II] En tant qu’écologistes et progressistes, nous rejetons avec véhémence toute approche essentialiste des identités, car nous savons où cela mène…

Souvenons-nous du Rwanda mes cher-e-s collègues.

Nous devons donc nous défier de toute lecture ethnique trop simpliste, et nous attaquer aux réels problèmes qui minent le Mali.

Et ils sont nombreux !

Gagner un conflit, c’est d’abord gagner la paix. Car le pouvoir malien est en pleine décrépitude…

Qui gouverne le pays ?

Le pouvoir civil ? La junte militaire ?

Qu’en est-il de l’état du système judiciaire malien, de son administration, de ses services publics ?

Quel est le niveau de corruption institutionnel ?

QUEL EST LE ROLE DES ACTEURS REGIONNAUX ? QUEL EST LE ROLE DE L’ALGERIE ?

Pour répondre à toutes ces questions, la France et l’Europe, dramatiquement absente, doivent d’abord porter leur concours à la mise en place d’institutions légitimes et démocratiques pérennes, répondant aux aspirations de la société civile.

On a fait l’Europe des banques et de la finance.

Où en est l’Europe de la défense ?

De même, des plans de coopération pour le développement d’économies réellement durables et solidaires doivent constituer une priorité, et je tiens à saluer le travail de Pascal Canfin sur ce sujet.

Il ne s’agit pas de l’installation de multinationales voraces pillant le pays, mais bien d’un développement solidaire et durable des PME et TPE françaises et maliennes dans le cadre d’un partenariat équitable.

Il ne faut pas oublier non plus que cette crise est une conséquence historique du colonialisme dans la région et du tracé arbitraire des frontières.

La prise en compte de cette dimension est essentielle à tout processus de sortie de crise.

III] Enfin, il faut aussi prendre la mesure de la problématique environnementale dans la sous-région sahélienne.

Comme le rappelle la FAO, la sécheresse, générée par le dérèglement climatique, a, en 2012, réduit la production céréalière du Sahel de 26 pour cent par rapport à l’année précédente[1].

De graves pénuries de fourrage conduisent à la transhumance précoce et à des changements dans les voies empruntées par le bétail, ce qui aggrave les tensions entre communautés et aux frontières.

L’insécurité alimentaire et la malnutrition sont récurrentes dans la région avec plus de 16 millions de personnes directement menacées cette année.

Mes cher-e-s collègues, je ne le répèterai jamais assez, la paix et l’environnement sont plus que jamais liés au XXIème siècle.

Combien faudra-t-il de drames humains pour que la France et l’Europe comprennent cette triste réalité ?

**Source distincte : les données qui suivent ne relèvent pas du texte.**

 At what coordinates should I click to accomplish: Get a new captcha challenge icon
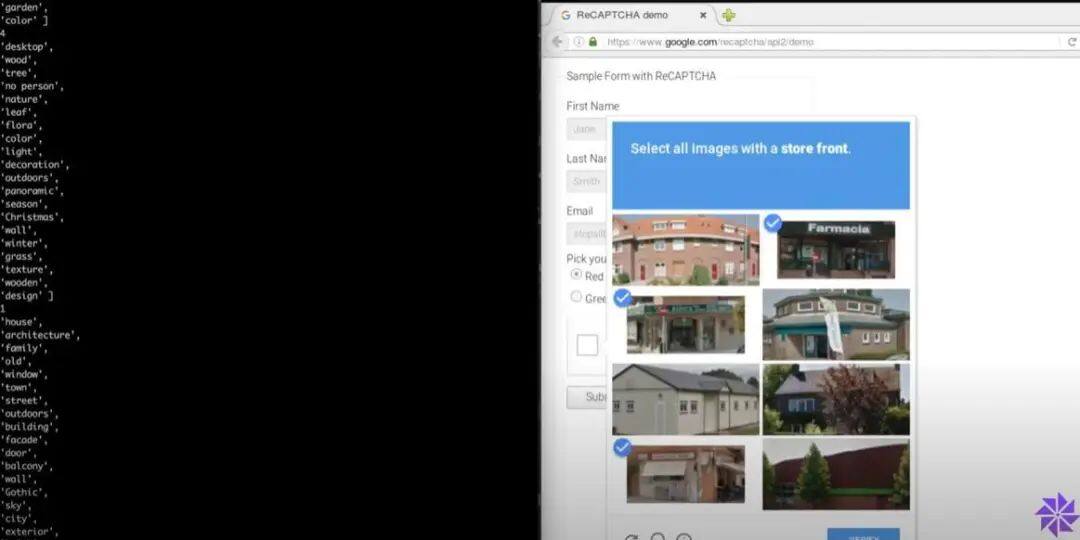[630, 537]
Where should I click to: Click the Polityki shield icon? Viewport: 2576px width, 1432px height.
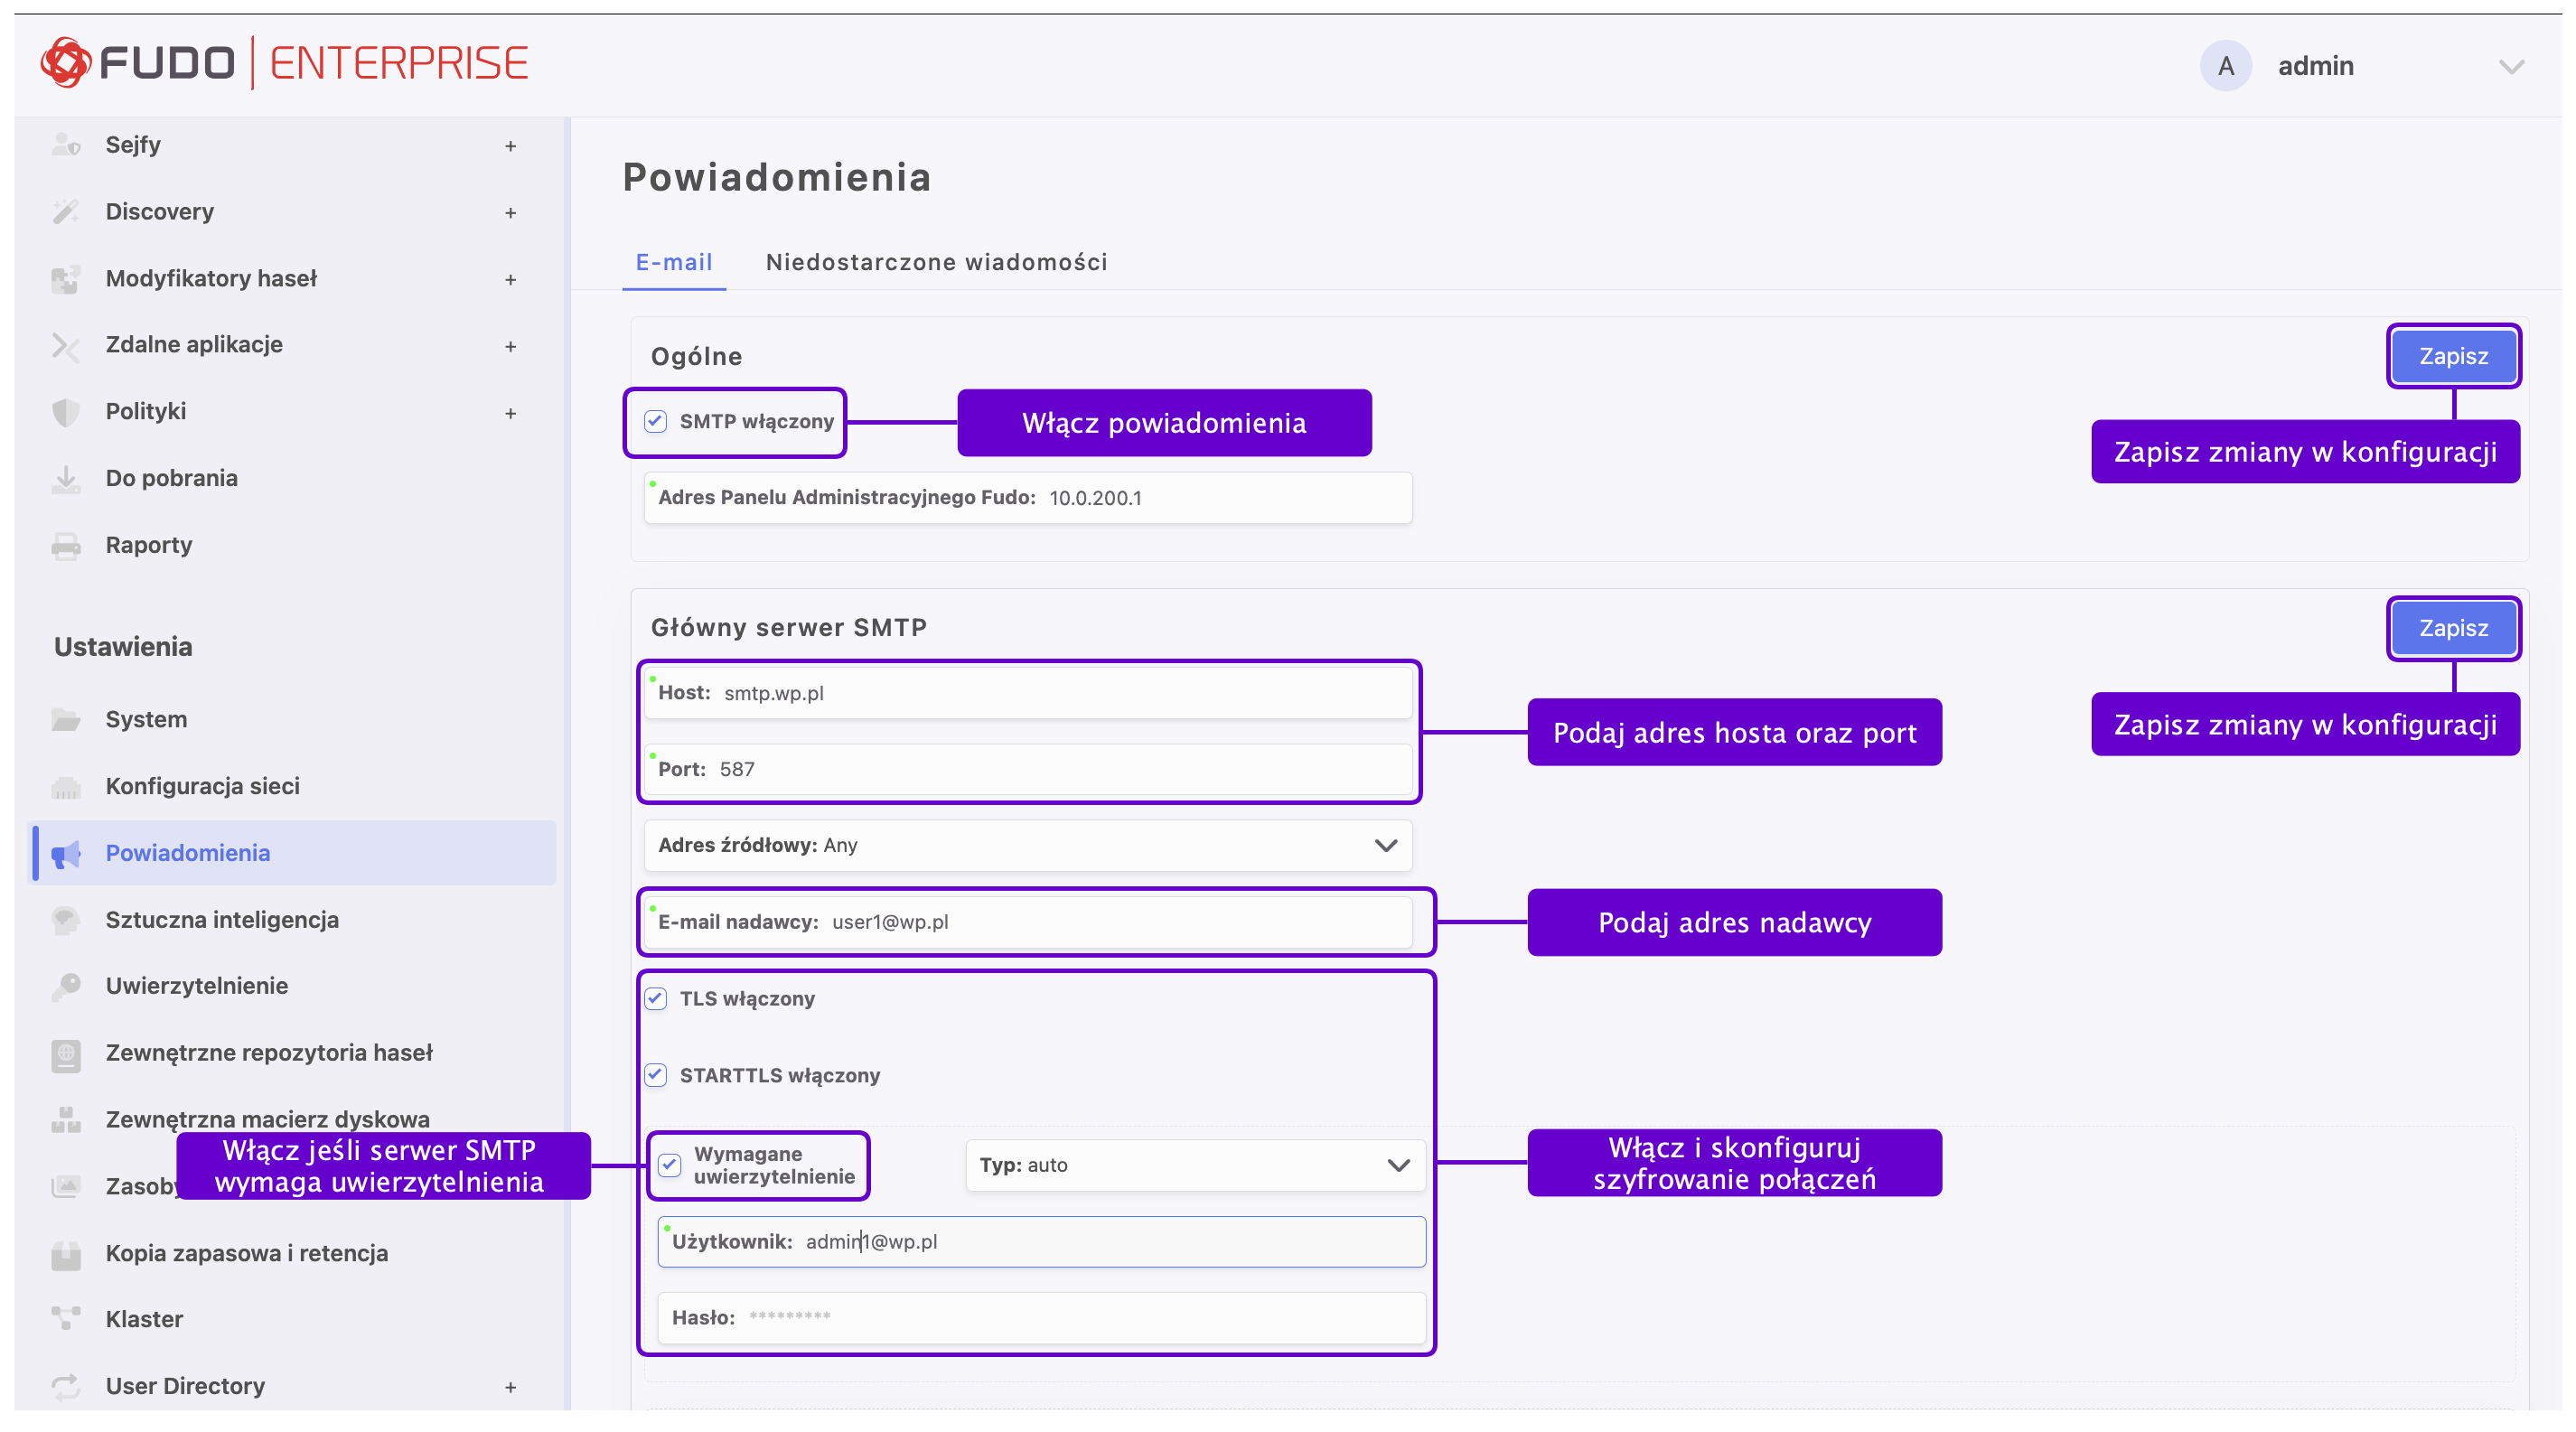point(66,411)
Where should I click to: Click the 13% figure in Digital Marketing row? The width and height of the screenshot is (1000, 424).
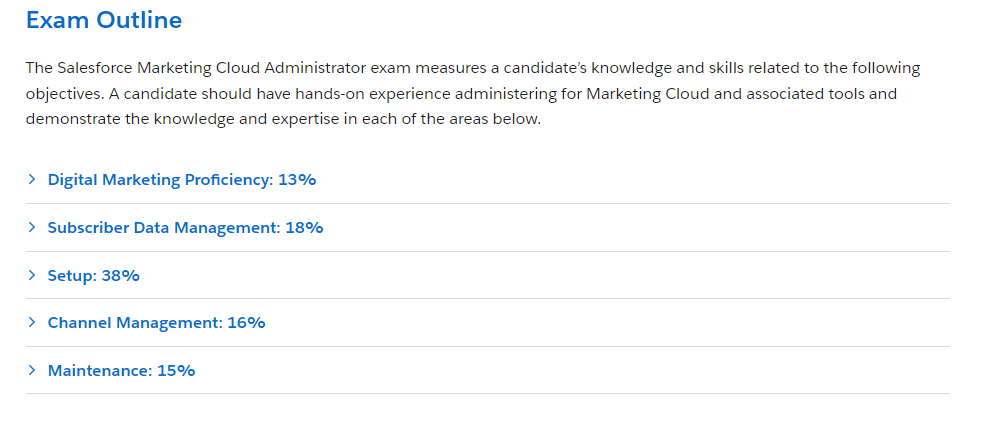[x=297, y=180]
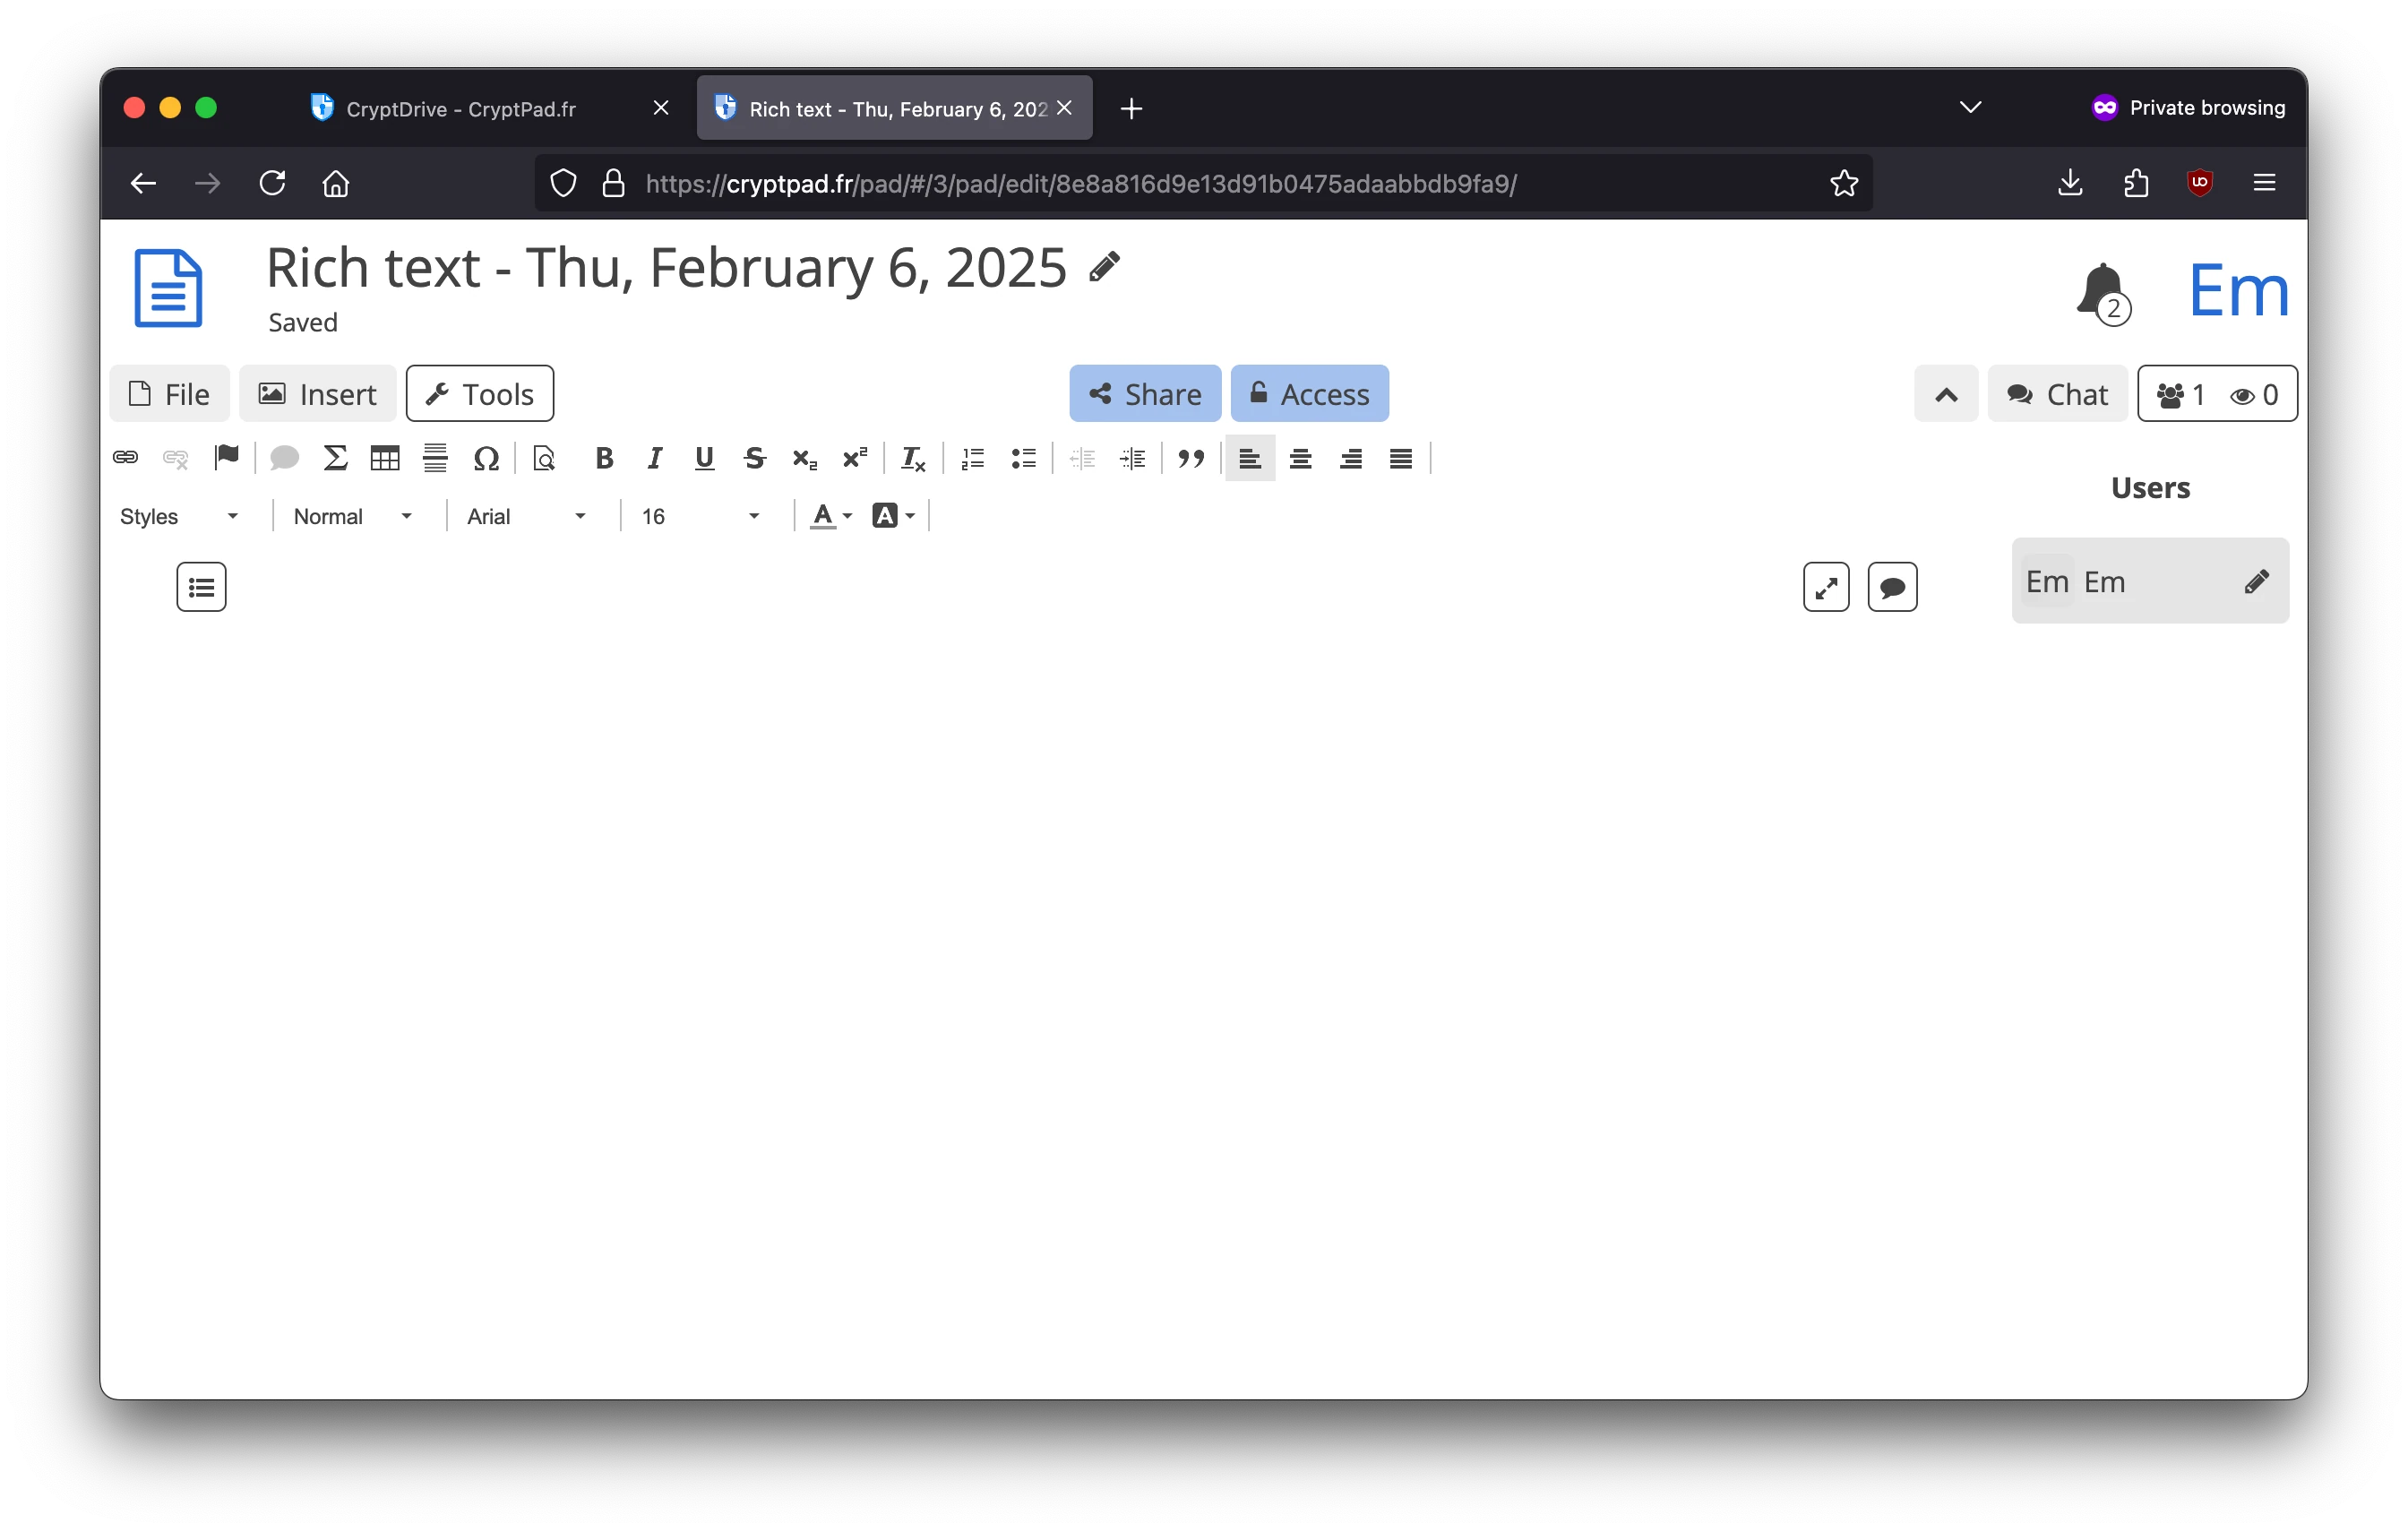
Task: Toggle strikethrough formatting
Action: click(x=754, y=458)
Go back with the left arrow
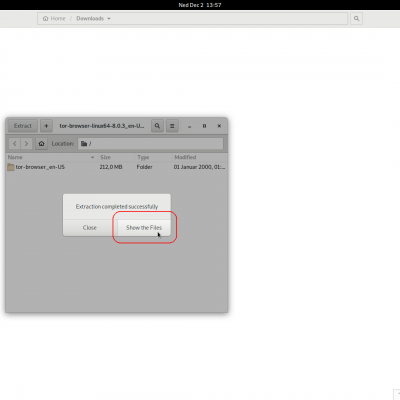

Que dire de l’exemple du Darfour, dont l’origine du conflit trouve sa source dans un problème d’accès à l’eau ?

Du delta du Niger ?

Ou encore, de la Somalie  où les phénomènes de surpêche, principalement dus aux bateaux usines des multinationales, créent des pirates en puissance ?

Monsieur le Ministre, les conflits du XXIème siècle ne sont plus les conflits du siècle précédent.

Le monde a évolué. Pas notre vision en matière de conflits militaires. Les conflits liés aux guerres territoriales cèdent la place aux conflits de nature environnementale et énergétique.

J’ai interpellé plusieurs fois le gouvernement sur ce nécessaire changement de paradigme, sans résultat.

IV] L’opération SERVAL est une nouvelle démonstration de 50 années d’échec de la coopération avec l’Afrique.

50 ans de pillage des ressources naturelles

50 ans de développement gangréné par la corruption.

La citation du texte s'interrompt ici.